3.5. 真菌毒素誘導的角膜免疫浸潤重編程
基于RNA-seq數據的免疫細胞浸潤分析顯示,毒素暴露組整體的免疫浸潤評分高于對照組,其中T-2毒素組最高。具體來看,T-2毒素顯著增加了樹突狀細胞和單核細胞的浸潤,而降低了B細胞和自然殺傷(NK)細胞的豐度。免疫組化染色證實,B220?的B細胞在毒素處理組減少,而CD11c?的樹突狀細胞在T-2組明顯增加。
3.6. PPI網絡分析識別毒素特異性的樞紐基因
蛋白質-蛋白質相互作用網絡分析揭示了每種毒素特異的調控樞紐。在DON暴露的角膜中,樞紐基因與髓系和免疫信號相關(如TYROBP)。在FB1組中,樞紐基因富集于紡錘體/著絲粒和細胞周期調控(如PBK)。而在T-2組,樞紐基因則集中于細胞周期和有絲分裂檢查點(如NCAPH)。免疫組化驗證了這些基因的差異表達。

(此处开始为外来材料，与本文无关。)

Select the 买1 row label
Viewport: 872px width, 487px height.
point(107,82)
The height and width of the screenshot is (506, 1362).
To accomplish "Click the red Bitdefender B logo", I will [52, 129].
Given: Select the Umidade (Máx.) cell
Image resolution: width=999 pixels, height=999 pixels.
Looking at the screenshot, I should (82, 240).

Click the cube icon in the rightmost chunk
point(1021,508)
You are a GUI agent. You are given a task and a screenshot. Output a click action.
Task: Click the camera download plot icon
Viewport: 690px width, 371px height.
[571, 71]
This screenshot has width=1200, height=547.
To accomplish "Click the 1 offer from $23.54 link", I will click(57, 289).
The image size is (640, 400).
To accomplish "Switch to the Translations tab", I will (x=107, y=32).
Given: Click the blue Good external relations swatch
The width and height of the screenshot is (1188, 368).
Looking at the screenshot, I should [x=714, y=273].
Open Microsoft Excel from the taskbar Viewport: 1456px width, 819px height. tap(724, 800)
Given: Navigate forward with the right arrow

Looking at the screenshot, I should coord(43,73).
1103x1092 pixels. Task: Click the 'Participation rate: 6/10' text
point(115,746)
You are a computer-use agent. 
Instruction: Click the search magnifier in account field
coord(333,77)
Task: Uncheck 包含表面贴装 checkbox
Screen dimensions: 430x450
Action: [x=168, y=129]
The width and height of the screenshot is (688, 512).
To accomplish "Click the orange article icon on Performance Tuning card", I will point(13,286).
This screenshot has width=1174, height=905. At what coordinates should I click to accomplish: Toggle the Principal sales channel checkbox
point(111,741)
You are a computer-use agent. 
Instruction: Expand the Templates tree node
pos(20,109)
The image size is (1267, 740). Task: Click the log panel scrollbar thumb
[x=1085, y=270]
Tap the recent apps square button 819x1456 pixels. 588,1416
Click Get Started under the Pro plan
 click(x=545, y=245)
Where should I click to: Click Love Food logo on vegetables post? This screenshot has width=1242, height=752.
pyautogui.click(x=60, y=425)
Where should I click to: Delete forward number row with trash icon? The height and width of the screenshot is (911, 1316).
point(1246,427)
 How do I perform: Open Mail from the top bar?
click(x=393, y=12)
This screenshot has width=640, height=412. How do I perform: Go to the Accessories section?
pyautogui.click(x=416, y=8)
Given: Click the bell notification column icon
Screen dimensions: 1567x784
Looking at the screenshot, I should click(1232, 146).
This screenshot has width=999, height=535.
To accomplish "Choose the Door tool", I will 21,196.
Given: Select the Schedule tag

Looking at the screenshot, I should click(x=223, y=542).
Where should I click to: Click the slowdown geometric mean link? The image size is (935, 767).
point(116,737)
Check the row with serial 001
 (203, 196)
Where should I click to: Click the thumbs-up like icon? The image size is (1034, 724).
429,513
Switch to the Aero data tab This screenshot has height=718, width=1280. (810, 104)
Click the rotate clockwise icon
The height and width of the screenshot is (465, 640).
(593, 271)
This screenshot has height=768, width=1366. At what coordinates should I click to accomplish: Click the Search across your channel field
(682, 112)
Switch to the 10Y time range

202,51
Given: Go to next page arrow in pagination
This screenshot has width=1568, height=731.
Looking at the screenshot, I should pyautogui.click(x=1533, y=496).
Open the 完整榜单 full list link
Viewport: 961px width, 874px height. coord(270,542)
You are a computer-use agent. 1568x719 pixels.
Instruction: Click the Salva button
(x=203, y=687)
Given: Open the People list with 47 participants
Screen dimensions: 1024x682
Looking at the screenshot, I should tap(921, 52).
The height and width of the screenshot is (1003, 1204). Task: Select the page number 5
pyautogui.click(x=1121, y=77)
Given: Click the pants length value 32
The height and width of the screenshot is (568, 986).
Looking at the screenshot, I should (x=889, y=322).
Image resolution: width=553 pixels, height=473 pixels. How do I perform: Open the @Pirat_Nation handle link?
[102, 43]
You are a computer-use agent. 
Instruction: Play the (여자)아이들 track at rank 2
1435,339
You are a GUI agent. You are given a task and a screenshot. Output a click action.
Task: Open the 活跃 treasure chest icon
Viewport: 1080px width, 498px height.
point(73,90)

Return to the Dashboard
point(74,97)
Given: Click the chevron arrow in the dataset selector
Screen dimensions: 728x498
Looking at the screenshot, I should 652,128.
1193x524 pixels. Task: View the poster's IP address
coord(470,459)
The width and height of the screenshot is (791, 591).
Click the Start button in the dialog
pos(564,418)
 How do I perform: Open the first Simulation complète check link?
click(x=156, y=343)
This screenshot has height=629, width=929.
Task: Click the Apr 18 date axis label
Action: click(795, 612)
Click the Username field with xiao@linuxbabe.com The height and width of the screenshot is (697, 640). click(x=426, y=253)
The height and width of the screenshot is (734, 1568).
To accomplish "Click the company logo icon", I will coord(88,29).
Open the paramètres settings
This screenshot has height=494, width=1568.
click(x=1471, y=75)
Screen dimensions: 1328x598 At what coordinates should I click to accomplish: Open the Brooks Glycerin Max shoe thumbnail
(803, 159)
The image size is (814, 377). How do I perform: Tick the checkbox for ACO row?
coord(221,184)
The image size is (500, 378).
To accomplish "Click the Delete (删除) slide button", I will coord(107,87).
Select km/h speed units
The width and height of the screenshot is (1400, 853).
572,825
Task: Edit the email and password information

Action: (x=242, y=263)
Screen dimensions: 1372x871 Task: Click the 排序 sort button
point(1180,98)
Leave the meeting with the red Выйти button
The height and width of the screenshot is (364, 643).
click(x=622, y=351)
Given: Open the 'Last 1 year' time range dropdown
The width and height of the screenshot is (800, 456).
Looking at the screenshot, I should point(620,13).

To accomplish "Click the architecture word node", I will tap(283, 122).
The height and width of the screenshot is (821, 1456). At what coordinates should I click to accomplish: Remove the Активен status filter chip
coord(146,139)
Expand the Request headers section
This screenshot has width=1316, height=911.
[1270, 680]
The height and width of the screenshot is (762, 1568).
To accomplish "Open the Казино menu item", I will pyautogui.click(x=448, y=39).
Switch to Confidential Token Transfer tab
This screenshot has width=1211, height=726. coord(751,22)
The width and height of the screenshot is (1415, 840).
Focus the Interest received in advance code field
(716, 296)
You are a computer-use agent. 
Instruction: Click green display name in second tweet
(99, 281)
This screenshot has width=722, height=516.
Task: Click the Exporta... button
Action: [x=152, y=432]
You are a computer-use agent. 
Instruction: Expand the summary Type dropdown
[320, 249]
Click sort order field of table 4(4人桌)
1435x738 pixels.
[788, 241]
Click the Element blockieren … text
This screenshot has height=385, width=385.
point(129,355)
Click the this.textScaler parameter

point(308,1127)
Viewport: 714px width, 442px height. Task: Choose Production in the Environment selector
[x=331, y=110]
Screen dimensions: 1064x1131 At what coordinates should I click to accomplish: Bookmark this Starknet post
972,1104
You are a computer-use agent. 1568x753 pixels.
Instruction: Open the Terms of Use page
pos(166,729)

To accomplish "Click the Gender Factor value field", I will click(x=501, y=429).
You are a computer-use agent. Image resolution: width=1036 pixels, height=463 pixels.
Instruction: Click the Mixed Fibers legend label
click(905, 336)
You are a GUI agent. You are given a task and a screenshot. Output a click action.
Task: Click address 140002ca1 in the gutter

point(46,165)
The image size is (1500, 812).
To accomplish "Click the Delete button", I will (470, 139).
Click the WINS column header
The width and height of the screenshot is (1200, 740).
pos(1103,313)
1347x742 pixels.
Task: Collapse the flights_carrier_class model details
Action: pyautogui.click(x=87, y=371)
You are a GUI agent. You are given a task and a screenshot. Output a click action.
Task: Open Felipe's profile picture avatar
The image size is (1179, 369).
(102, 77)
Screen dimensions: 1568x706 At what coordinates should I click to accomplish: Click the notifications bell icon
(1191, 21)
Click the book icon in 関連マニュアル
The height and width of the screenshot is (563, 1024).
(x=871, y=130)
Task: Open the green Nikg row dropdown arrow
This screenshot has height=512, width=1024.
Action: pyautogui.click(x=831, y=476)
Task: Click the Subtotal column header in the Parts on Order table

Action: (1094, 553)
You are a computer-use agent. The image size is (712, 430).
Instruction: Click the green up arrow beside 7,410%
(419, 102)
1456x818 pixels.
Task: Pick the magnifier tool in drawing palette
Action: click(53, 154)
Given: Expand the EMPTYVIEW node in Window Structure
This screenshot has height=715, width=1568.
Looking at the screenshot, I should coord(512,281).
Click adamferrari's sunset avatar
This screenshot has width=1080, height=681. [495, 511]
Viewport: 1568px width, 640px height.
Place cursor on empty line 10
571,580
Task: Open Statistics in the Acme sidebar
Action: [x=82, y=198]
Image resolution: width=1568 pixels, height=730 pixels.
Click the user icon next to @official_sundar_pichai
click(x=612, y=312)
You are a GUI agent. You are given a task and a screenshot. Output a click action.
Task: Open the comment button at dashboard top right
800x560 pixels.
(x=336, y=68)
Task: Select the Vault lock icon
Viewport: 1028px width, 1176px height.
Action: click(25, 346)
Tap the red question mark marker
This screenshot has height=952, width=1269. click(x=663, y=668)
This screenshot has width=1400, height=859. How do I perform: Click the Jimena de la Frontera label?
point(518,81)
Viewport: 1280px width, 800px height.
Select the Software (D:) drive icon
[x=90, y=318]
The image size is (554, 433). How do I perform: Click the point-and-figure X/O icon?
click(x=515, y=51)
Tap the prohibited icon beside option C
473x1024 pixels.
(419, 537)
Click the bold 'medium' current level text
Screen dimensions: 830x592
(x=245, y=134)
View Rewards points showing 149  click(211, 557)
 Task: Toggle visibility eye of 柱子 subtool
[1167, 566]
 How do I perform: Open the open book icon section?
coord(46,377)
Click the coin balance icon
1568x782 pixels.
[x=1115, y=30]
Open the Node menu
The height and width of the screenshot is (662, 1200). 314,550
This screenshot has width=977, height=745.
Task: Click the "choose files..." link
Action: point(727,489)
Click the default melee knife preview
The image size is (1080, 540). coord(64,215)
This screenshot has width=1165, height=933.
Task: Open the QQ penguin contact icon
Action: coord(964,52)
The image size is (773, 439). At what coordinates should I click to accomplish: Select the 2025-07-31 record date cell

這項研究首次系統地證明,鐮刀菌產生的真菌毒素(DON、FB1和T-2毒素)即使在沒有活真菌感染的情況下,也足以成為驅動角膜損傷的主動致病因素。它們通過一個共同的病理程序發揮作用:延遲上皮修復、破壞基質結構、激活強烈的炎癥免疫反應(特別是IL-17、趨化因子等通路),同時抑制角膜關鍵的代謝和解毒防御系統(如細胞色素P450、谷胱甘肽代謝)。這種“免疫激活-代謝抑制”的雙重打擊,嚴重損害了角膜的自我修復能力。盡管共享這一核心模式,但每種毒素又通過其特異的樞紐基因(如DON組的TYROBP、FB1組的PBK、T-2組的NCAPH)塑造了獨特的細胞反應,這解釋了它們在損傷嚴重程度上表現出的差異。
該研究的發現具有重要的理論和臨床意義。它超越了傳統“抗菌”的視角,將真菌毒素明確為真菌性角膜炎中獨立的損傷驅動因子,為理解該疾病的完整病理機制補上了關鍵一環。這提示,未來的治療策略可能需要“雙管齊下”:在抗真菌的同時,考慮中和毒素的毒性作用。例如,靶向毒素激活的過度炎癥通路(如IL-17信號),或增強局部組織的解毒能力(如補充谷胱甘肽系統),可能成為保護角膜、促進愈合的有效輔助手段。此外,研究揭示的毒素特異性樞紐基因,為開發精準的干預靶點提供了新線索。這項研究不僅深化了對真菌性角膜炎的認識,也為評估環境與職業暴露中真菌毒素的眼部健康風險提供了重要的科學依據。